Predicting Stock Swings with PsychSignal, Quandl and BigML
People like to tweet about stocks, so much so that ticker symbols get their own special dollar sign like $AAPL or $FB. What if you could mine this data for insight into public sentiment about these stocks? Even better, what if you could use this data to predict activity in the stock market? That’s the premise behind PsychSignal, a provider of “real time financial sentiment”. They harvest large streams of data from Twitter and other sources, then compute real time sentiment scores (one “bullish” and one “bearish”) on a scale from 0 to 4. In a blog post titled Can the Bloomberg Terminal be “Toppled”?, a former Managing Director of Bloomberg Ventures asks an intriguing question: Could this kind of crowdsourced data be used to replace some of the functionality of a Bloomberg terminal?
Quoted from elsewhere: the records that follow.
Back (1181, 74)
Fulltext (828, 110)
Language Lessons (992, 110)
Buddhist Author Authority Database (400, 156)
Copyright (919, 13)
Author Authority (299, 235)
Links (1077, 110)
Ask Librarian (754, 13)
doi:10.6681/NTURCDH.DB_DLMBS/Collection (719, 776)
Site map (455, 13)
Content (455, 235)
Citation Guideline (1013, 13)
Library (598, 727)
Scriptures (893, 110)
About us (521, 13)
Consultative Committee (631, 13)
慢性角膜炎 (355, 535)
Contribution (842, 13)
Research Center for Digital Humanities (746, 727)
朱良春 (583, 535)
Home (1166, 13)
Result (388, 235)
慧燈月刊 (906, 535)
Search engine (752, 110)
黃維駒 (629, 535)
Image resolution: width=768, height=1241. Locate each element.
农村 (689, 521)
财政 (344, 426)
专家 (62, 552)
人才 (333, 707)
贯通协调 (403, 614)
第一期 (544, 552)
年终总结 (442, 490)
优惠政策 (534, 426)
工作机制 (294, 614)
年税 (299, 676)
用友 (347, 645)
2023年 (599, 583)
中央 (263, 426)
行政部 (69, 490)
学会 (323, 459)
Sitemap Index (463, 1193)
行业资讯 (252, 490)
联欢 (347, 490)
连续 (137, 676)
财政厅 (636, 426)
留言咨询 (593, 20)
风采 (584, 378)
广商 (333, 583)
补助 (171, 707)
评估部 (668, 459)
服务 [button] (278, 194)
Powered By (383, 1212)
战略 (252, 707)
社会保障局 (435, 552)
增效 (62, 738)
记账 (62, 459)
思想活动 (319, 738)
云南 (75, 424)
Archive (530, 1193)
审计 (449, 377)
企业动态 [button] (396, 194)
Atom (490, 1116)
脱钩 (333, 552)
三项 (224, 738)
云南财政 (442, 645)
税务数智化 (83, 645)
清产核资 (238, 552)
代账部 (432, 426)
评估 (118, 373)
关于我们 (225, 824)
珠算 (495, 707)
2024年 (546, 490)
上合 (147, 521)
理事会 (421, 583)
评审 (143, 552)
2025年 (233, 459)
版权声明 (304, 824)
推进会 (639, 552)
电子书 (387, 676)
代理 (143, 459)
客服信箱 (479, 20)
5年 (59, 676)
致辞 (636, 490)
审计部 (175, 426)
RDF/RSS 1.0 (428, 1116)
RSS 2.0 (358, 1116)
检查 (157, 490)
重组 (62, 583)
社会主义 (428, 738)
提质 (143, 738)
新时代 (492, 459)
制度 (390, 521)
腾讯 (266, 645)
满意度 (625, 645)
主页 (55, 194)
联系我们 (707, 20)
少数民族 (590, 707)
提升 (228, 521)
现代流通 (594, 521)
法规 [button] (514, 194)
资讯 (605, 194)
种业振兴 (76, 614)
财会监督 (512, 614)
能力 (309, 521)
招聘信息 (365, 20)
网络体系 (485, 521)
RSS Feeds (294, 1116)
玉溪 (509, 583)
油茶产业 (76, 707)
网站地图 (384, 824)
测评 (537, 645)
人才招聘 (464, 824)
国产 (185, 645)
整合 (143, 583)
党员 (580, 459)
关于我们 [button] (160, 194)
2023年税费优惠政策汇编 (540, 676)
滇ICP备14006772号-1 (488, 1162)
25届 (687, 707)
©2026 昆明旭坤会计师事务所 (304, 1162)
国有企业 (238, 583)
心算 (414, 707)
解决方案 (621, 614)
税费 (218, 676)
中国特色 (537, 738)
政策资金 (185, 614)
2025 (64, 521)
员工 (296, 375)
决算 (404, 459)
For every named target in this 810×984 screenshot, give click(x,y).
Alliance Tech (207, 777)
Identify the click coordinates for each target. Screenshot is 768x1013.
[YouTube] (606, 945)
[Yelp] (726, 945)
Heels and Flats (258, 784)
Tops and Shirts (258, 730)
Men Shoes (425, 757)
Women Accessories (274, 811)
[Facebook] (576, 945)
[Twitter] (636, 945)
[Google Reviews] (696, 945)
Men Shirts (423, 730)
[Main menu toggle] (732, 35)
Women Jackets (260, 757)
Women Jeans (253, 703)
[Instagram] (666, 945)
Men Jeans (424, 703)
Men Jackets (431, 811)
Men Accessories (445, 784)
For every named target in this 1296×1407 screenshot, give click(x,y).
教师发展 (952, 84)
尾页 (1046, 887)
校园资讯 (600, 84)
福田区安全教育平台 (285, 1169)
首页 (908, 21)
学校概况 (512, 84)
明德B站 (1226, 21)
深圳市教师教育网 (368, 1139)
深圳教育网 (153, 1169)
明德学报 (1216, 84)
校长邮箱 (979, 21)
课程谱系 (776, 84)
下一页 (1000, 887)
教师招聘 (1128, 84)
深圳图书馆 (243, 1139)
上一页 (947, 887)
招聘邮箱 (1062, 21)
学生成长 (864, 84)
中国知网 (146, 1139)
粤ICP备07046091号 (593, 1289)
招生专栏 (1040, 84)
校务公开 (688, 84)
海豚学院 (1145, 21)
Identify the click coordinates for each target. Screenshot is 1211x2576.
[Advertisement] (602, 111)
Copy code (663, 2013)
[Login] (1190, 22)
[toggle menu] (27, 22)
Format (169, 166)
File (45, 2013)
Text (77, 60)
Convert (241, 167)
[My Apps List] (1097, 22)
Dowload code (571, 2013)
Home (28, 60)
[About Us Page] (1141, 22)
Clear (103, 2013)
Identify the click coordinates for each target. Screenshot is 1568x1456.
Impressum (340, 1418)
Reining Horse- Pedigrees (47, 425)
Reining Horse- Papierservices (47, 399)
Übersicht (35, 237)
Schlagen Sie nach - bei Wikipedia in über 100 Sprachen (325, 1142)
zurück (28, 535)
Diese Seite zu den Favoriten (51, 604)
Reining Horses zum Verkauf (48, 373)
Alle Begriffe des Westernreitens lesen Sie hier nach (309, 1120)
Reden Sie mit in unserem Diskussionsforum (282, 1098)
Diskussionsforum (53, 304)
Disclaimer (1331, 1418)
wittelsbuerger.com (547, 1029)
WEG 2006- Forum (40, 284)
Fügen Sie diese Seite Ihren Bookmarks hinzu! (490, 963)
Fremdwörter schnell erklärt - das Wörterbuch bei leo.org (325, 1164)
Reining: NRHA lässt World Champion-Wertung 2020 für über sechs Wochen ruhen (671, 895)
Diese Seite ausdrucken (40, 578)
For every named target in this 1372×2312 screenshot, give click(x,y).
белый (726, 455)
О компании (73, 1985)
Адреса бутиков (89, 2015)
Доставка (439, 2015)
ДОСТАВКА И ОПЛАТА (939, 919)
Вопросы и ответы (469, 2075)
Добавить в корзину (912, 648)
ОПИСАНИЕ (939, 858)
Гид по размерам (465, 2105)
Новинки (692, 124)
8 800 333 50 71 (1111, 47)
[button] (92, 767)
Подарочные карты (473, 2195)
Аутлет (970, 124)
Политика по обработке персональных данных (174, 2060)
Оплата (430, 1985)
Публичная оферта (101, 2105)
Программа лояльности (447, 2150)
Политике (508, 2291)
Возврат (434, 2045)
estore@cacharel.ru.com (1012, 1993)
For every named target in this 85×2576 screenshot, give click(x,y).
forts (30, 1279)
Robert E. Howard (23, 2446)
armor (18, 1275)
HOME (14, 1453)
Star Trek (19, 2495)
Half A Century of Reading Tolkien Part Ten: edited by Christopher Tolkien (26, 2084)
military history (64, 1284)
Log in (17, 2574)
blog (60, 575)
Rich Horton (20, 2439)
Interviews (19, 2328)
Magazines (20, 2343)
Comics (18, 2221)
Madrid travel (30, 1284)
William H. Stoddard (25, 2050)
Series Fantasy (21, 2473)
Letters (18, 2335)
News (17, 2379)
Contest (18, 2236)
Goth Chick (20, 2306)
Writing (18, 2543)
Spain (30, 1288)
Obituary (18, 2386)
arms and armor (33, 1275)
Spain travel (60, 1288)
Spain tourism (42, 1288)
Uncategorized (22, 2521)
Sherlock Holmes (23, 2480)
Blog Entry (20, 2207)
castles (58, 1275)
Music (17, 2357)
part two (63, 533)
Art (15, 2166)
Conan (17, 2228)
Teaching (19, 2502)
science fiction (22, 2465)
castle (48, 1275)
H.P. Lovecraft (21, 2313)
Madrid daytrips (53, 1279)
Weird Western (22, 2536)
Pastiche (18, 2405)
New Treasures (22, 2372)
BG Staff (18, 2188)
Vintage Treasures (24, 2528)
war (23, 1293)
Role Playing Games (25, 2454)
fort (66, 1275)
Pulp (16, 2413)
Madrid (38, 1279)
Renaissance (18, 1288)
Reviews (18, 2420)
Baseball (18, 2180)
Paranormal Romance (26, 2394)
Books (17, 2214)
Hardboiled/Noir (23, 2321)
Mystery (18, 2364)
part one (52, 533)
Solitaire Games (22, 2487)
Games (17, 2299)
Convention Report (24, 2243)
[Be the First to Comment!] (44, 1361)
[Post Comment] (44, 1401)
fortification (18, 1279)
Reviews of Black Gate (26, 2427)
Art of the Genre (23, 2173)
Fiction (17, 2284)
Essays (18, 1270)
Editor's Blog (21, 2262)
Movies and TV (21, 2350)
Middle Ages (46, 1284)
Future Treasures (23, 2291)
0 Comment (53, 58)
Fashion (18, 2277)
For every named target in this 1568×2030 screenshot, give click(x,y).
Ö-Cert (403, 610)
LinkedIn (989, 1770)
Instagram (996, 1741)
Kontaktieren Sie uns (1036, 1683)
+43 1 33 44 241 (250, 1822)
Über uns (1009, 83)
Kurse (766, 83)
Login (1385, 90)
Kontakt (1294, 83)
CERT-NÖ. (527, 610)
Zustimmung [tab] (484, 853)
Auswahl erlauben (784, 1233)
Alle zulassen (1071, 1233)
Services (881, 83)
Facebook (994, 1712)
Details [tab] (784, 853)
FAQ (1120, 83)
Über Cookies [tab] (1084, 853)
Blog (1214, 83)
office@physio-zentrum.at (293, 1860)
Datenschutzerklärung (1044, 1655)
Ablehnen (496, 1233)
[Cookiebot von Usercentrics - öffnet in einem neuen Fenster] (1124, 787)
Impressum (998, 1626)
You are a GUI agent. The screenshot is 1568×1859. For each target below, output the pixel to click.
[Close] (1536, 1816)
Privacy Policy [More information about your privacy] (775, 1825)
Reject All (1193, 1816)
So just for fun, we combined Quandl price and volume data with PsychSignal sentiment scores for 20 technology stocks. We then trained a simple model to predict whether the percentage “swing” (intraday high minus low) is higher or lower than the median, using only data available before the commencement of the trading day. Looking at the SunBurst view, we see a lot of bright green, which means the model is picking up some interesting correlations. For example, if the previous day’s close is down more than 3% from the previous day’s open, the opening price is less than the previous day’s close, and the previous day’s bearish signal is more than 0.84, then the model strongly predicts a price swing higher than the median (shown as a category named “2nd” in the screenshot below).
Evaluating the model on a single holdout set shows that it does much better than random guessing (see below). To be extra thorough, I used the BigML API to run 5-fold cross validation (not shown), confirming that average accuracy really is more than 64%.
Interestingly, if I try to predict whether a stock simply went up or down, the model is barely better than flipping a coin; for whatever reason, it’s easier to predict a tech stock’s intraday volatility than its daily gain or loss. Still, the accuracy of the “swing” model is impressive—just look at all that green in the SunBurst view. And you can bet your greek symbols that options traders are interested in predicting volatility.
Company founder James Crane-Baker puts this all in perspective: “Social media is such a rich vein of data about investor sentiment, it would be surprising if it didn’t contain useful information.” And this data is available in real time, so you could try building a model to make predictions using same-day data. Then maybe you’ll really start seeing some green!